• [Selected extract]
# # # #
This tactic is not new, and it is not accidental.
There is no dispute about who Jeffrey Epstein was. He was a convicted sex offender who operated within elite social circles, routinely arranging introductions between powerful figures in politics, business, and academia in the United States, Britain, Israel, and beyond. Some of the women connected to him were underage, and for that, Epstein was rightly prosecuted and condemned.
Epstein was also extraordinarily wealthy and lived a life of excess that attracted an astonishing list of influential people: former U.S. president Bill Clinton, Britain’s Prince Andrew, former Israeli prime minister Ehud Barak, senior business figures such as Bill Gates, prominent academics including former Harvard president Larry Summers, and many others at the top of global power structures. This was not an underground network; it was elite society operating in plain sight.
The central question, however, is not whether these individuals were present in Epstein’s orbit, photographed with him, or socialized in his company. The only question that matters is whether they committed crimes.
And this is where the media deliberately blurs a line that must not be blurred.
There is a fundamental and non-negotiable distinction between a moral failing and a criminal act. Accusing a senior public figure of infidelity is an accusation of moral wrongdoing. Betraying one’s spouse is ethically objectionable and often deeply hurtful. But it is not a crime. Accusing a public figure of engaging in sexual acts with a minor, by contrast, is an allegation of criminal behavior of the most serious, abhorrent, and condemnable kind.
Conflating the two is not merely sloppy journalism. It is a form of manipulation.
We live, for better or worse, in a society where leaders and members of the global elite sometimes betray their spouses. This is not unique to men, nor to any political ideology. It is an unfortunate but well-known reality of human weakness. For precisely this reason, such conduct has traditionally been treated — rightly — as part of private life. A press that respects its role does not criminalize consensual adult sexual behavior or turn it into a public spectacle.
# # # #
• [Provided data]

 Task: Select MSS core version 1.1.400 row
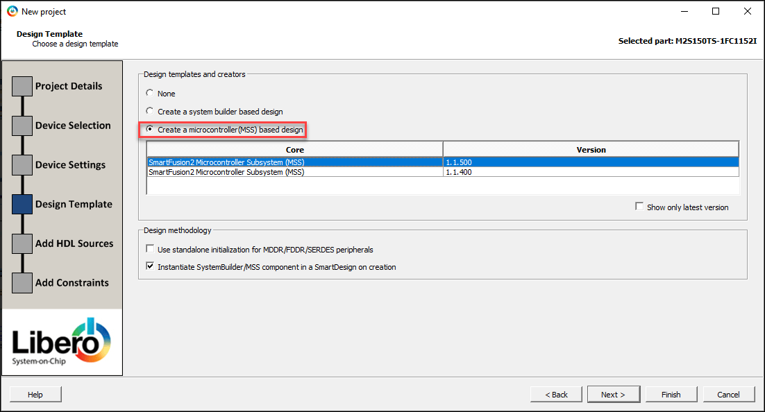(x=295, y=172)
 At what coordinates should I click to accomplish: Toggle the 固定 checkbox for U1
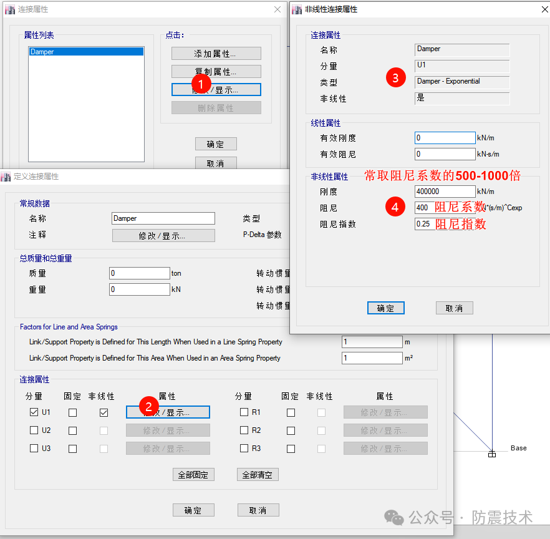point(72,412)
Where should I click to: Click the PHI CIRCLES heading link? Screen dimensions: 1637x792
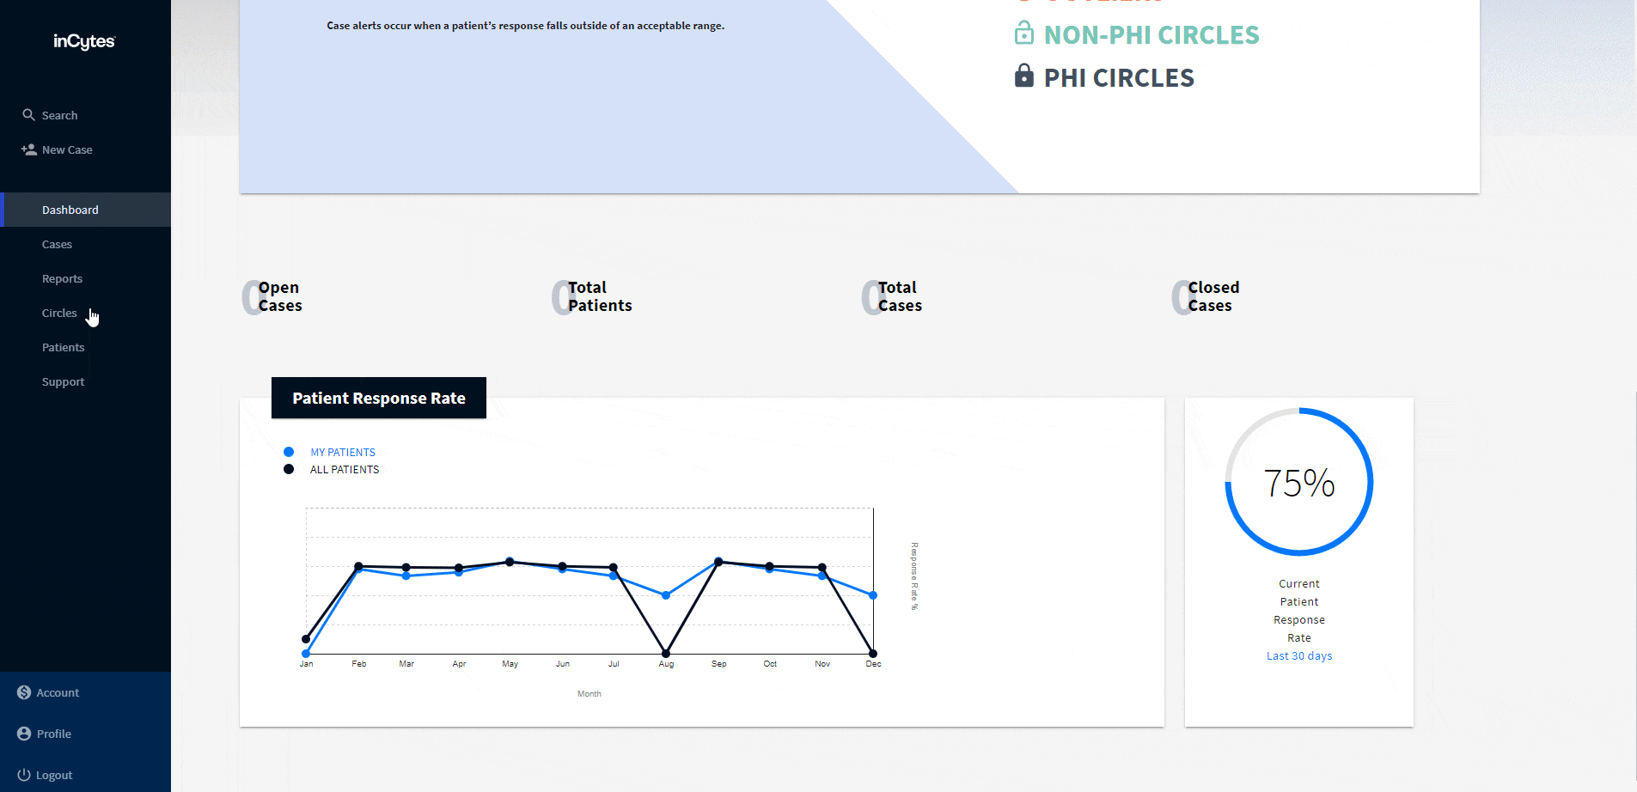click(1119, 78)
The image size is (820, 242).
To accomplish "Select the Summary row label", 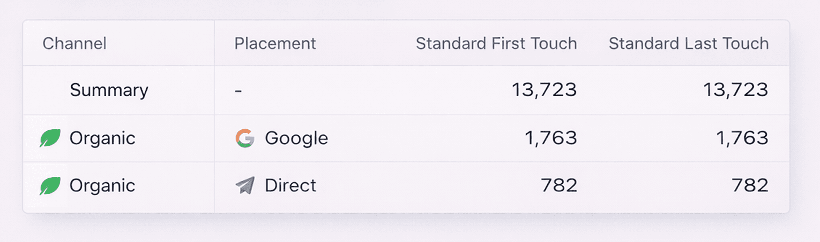I will click(109, 90).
# # # #
• [What is needed] In the text about Jeffrey Epstein, what does the writer call the only question that matters about the people in his orbit?

• [Solution to the problem] Whether they committed crimes.